==== Records provided

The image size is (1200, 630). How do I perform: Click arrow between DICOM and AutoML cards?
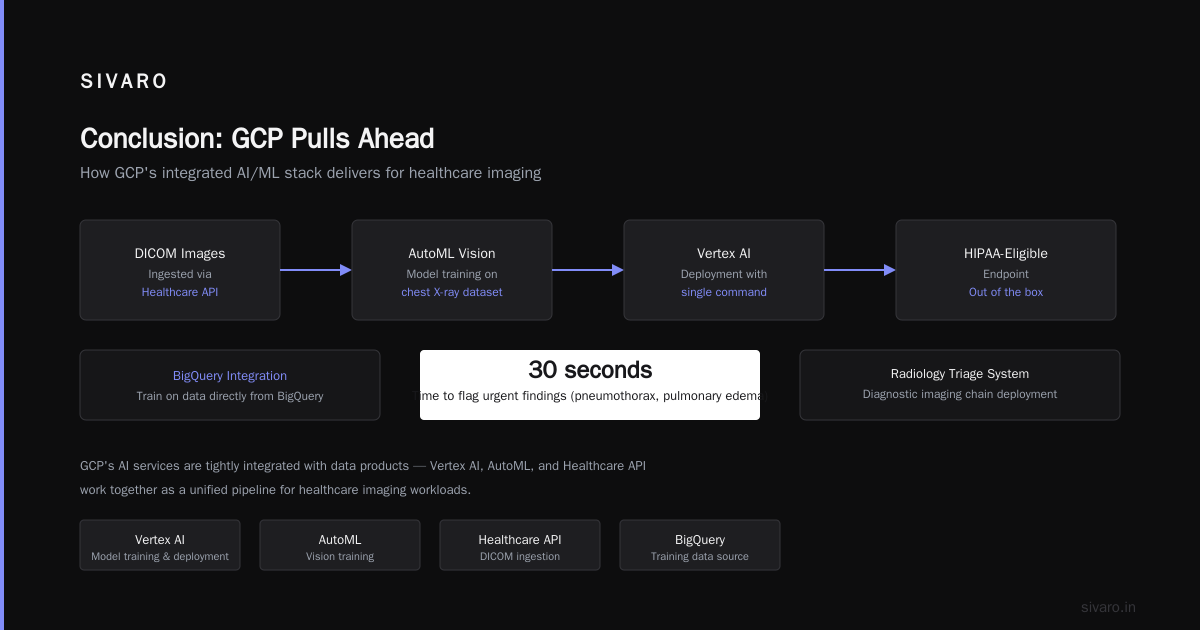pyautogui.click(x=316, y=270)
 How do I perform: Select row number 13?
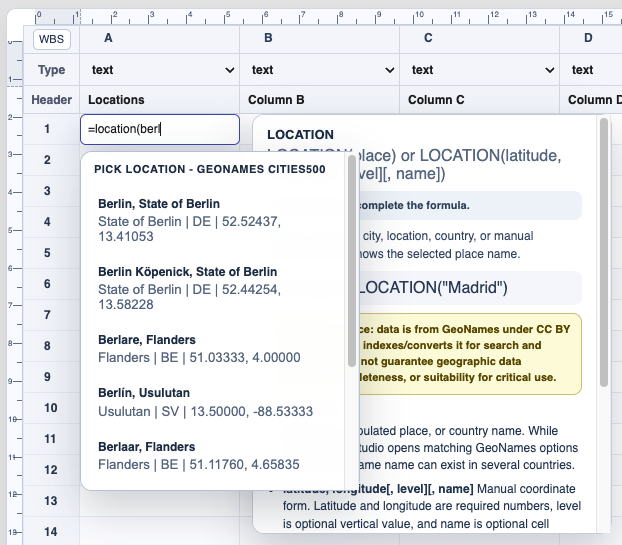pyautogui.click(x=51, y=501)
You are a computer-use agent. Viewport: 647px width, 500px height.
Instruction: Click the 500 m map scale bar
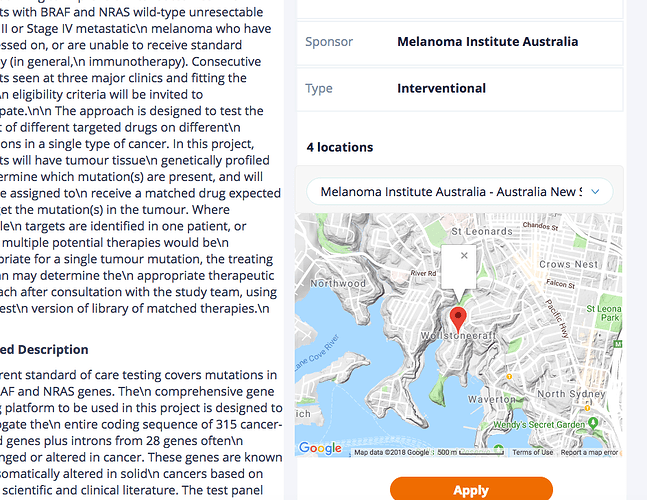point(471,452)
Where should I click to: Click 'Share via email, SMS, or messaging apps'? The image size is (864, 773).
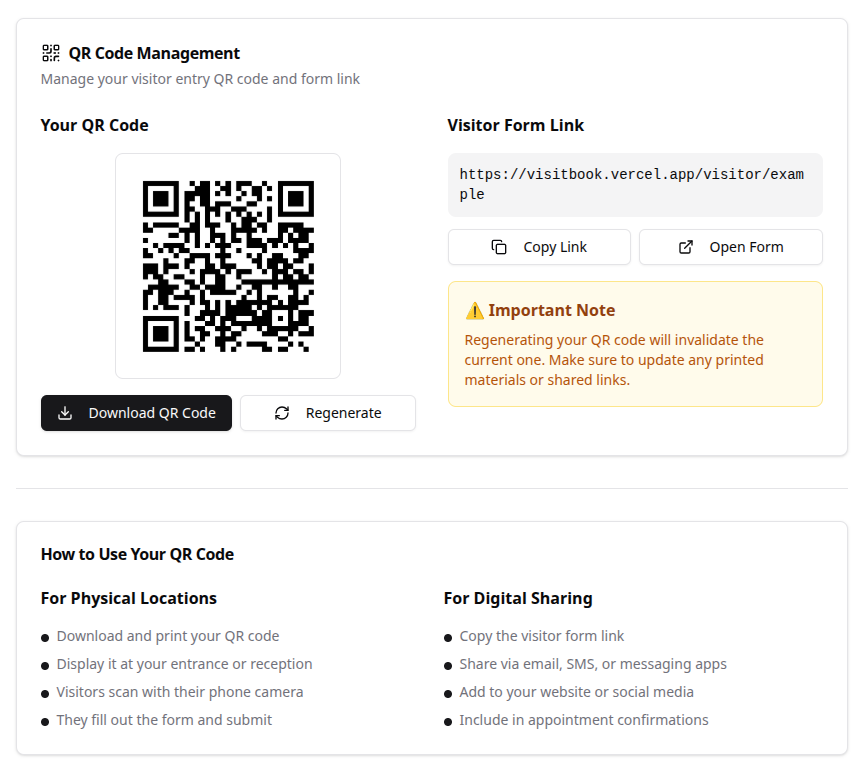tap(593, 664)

========
==== Records provided

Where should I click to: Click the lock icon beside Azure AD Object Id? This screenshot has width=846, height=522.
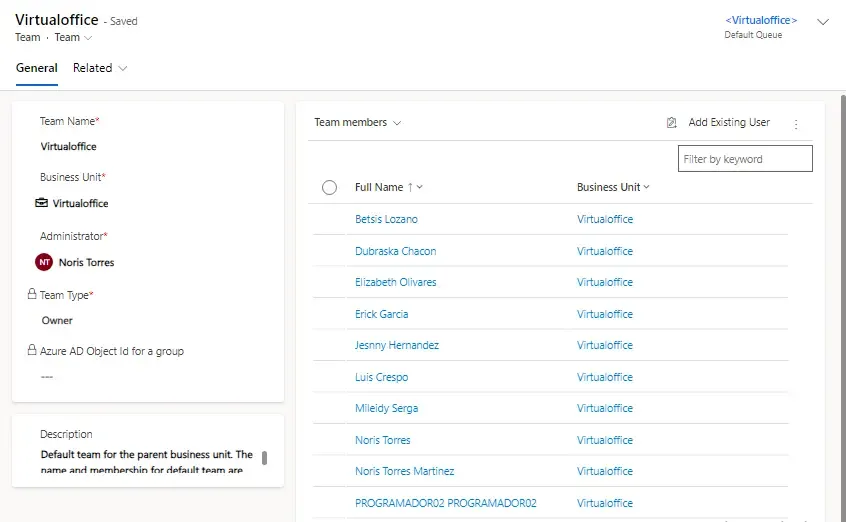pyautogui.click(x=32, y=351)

========
==== Records provided

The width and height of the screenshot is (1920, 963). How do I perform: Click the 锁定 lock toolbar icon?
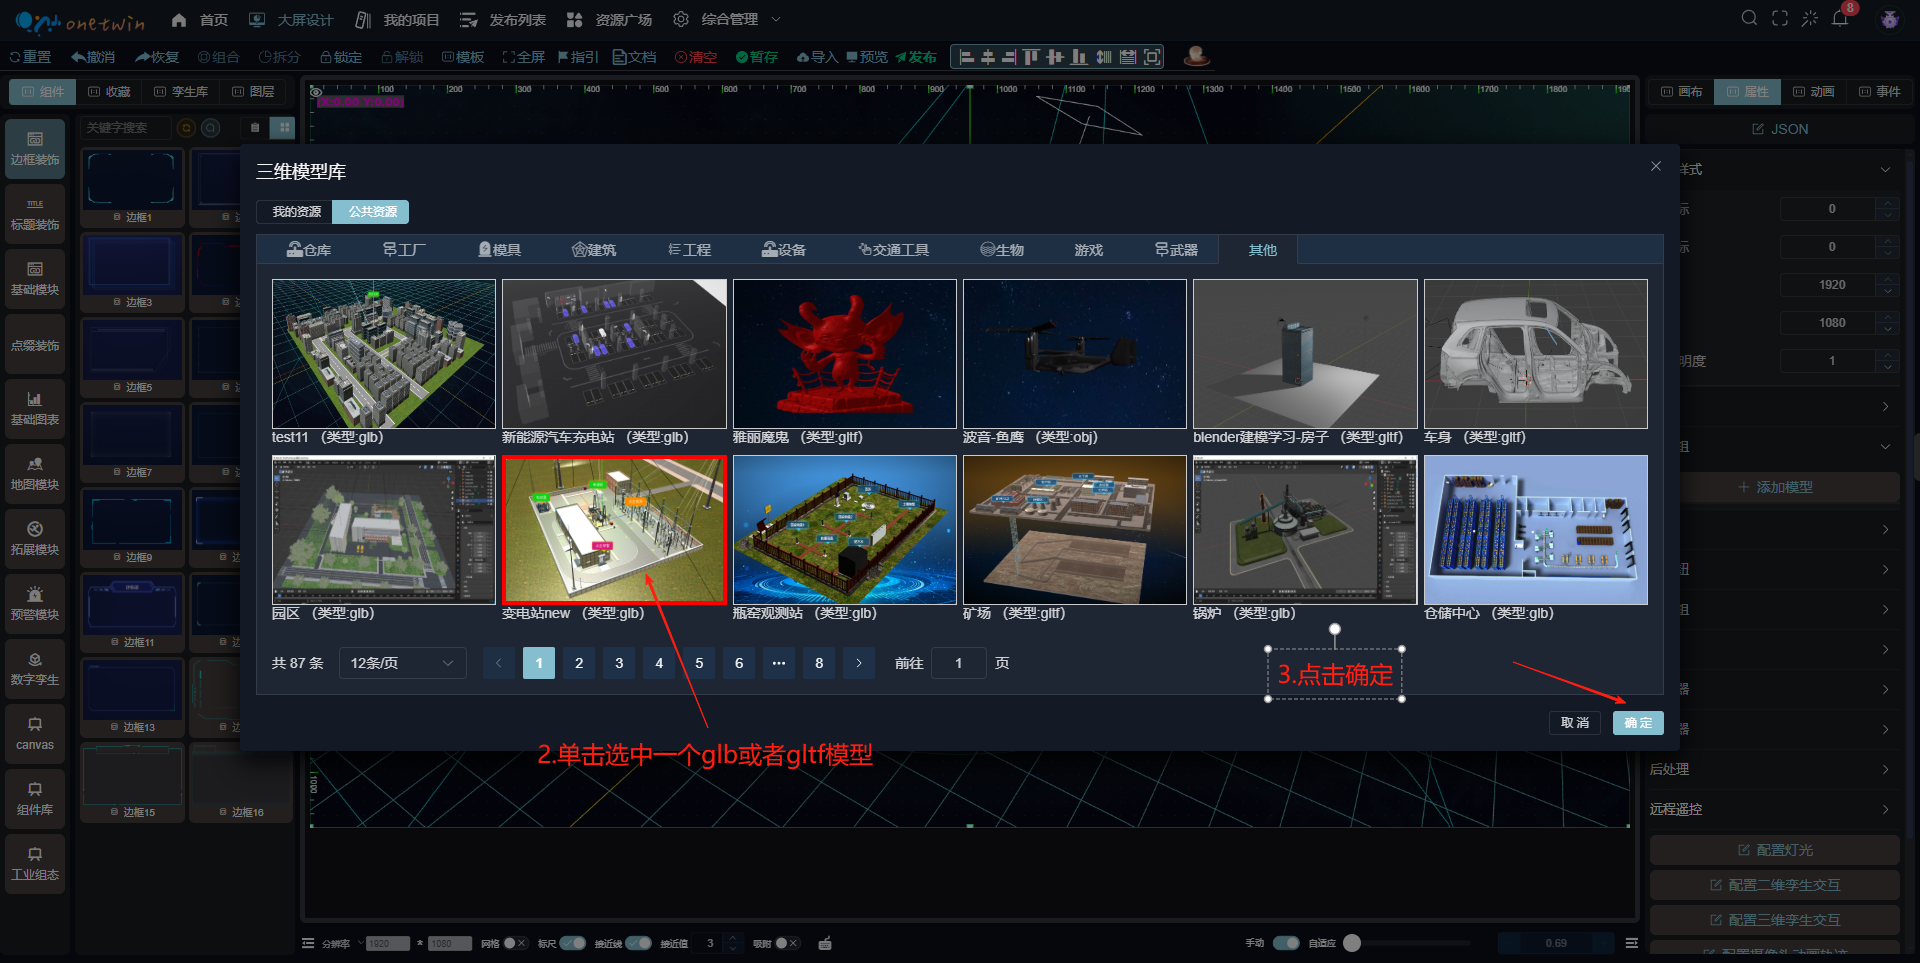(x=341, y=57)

========

Rewrite the data starting with the line with "The width and" and going on through the line with "(x=341, y=57)", substituting "screen capture" for "screenshot" and changing nothing else. Leave the pictures out of your answer.

● **Result of the exercise**:
The width and height of the screen capture is (1920, 963). How do I perform: Click the 锁定 lock toolbar icon?
(x=341, y=57)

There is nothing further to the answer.